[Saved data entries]
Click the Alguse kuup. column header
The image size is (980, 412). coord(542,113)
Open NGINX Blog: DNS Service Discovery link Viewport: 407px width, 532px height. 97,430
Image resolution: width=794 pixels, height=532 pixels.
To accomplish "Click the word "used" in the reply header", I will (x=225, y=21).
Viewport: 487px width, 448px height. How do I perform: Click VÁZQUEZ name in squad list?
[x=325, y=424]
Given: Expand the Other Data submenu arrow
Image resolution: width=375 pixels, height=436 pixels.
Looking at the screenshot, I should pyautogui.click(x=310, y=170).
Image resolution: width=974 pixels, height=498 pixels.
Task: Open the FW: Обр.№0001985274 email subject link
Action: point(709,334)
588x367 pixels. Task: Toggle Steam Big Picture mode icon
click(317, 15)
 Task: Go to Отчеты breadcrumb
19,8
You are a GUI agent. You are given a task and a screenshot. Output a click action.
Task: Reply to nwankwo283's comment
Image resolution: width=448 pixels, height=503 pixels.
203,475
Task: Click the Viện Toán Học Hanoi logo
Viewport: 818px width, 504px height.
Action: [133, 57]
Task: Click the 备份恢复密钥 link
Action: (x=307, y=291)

---

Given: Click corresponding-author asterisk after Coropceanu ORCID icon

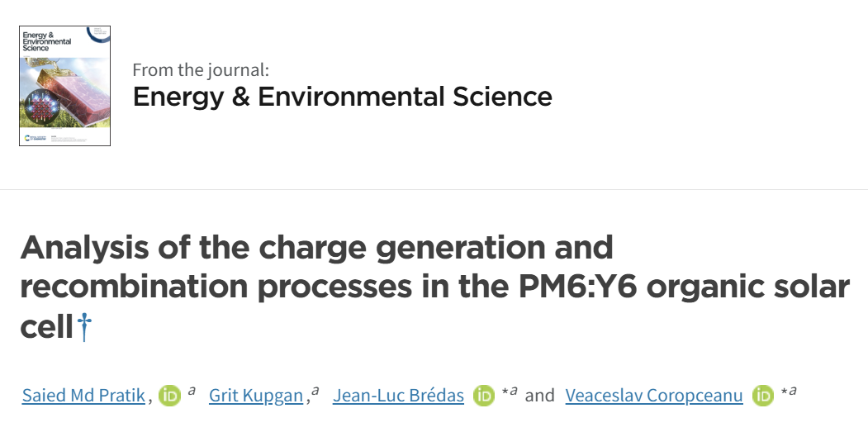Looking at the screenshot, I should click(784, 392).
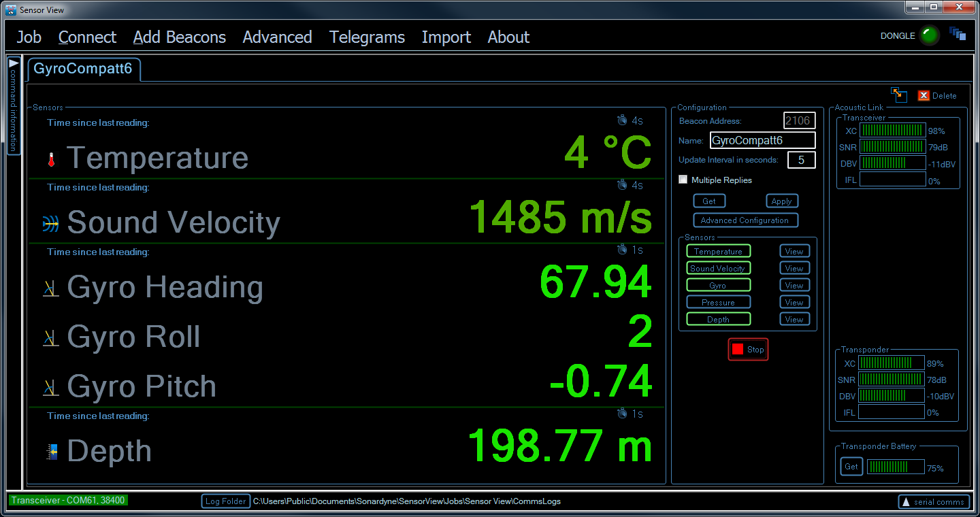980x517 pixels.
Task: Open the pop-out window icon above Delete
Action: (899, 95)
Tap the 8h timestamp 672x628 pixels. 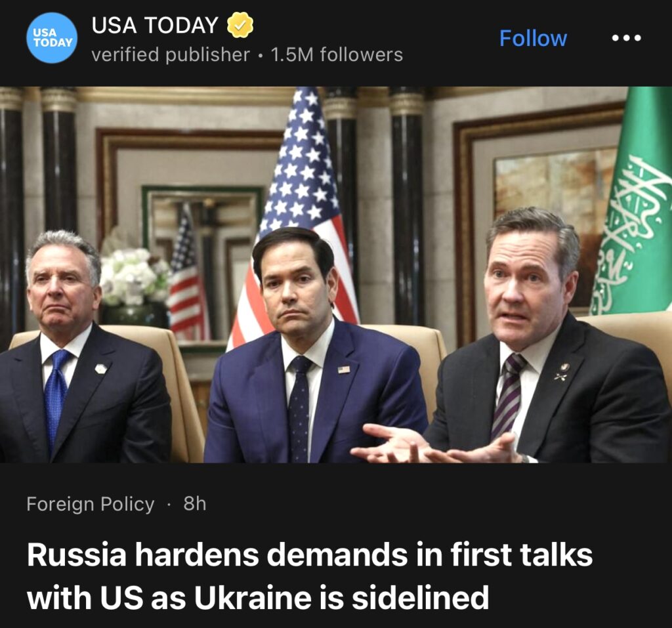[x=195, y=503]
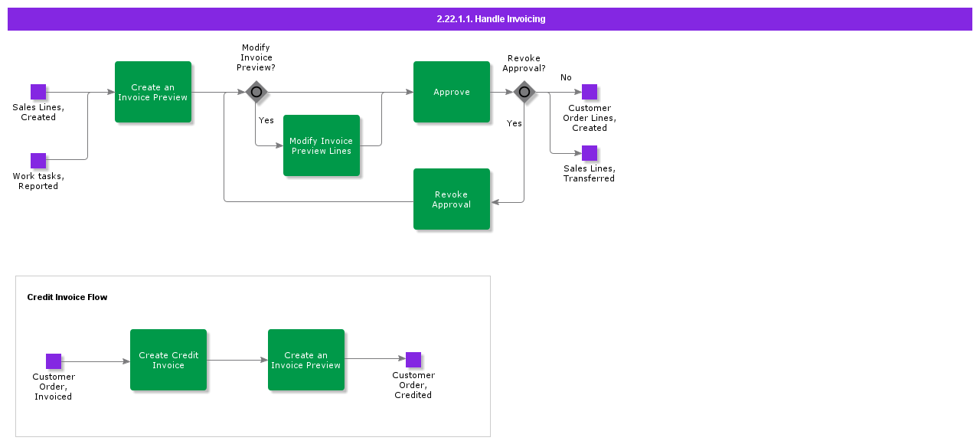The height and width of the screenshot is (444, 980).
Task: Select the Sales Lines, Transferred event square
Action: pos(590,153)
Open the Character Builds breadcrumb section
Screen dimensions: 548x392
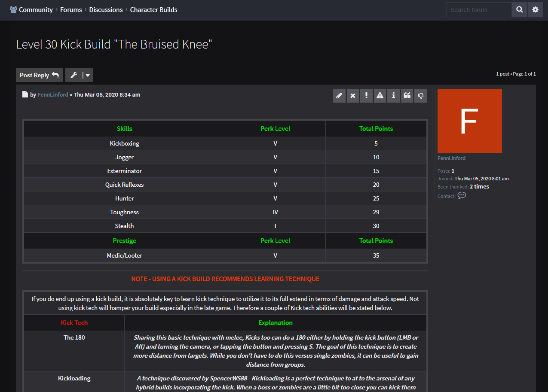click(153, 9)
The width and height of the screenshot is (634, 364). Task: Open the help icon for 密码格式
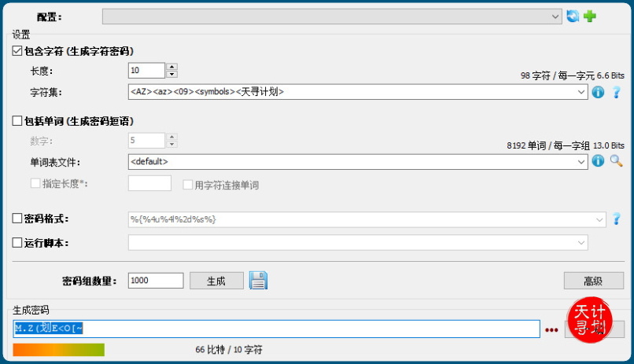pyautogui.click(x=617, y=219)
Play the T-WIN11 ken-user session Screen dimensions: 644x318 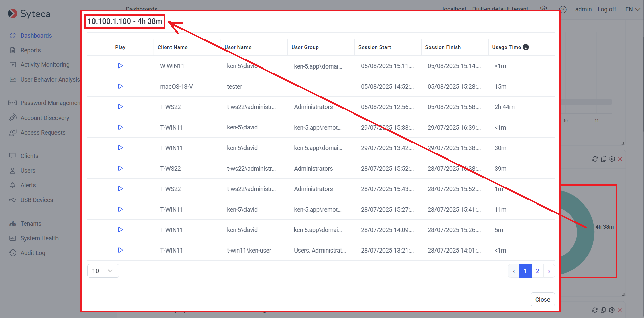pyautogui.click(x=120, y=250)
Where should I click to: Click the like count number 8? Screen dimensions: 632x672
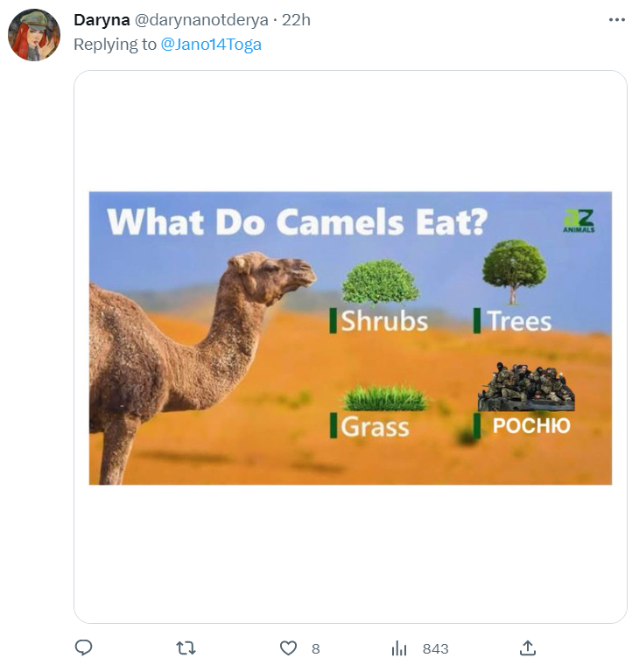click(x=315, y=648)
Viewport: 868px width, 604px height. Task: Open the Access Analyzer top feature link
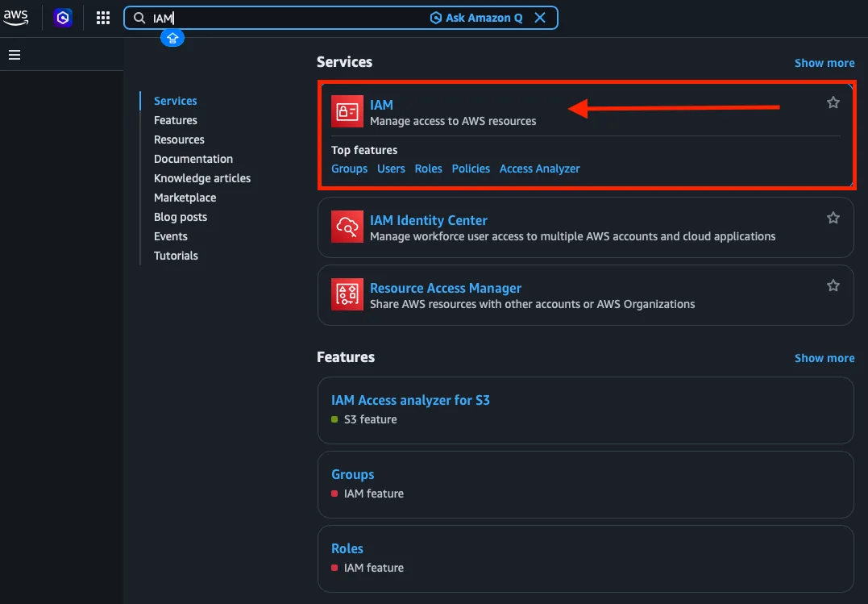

### Directions
The lines above from the one containing "Click the Alguse kuup. column header" through the one containing "Given: Expand the Other Data submenu arrow" are to be set down exactly, and no others.

### Exercise solution
Click the Alguse kuup. column header
The image size is (980, 412). coord(542,113)
Open NGINX Blog: DNS Service Discovery link Viewport: 407px width, 532px height. 97,430
Image resolution: width=794 pixels, height=532 pixels.
To accomplish "Click the word "used" in the reply header", I will (x=225, y=21).
Viewport: 487px width, 448px height. How do I perform: Click VÁZQUEZ name in squad list?
[x=325, y=424]
Given: Expand the Other Data submenu arrow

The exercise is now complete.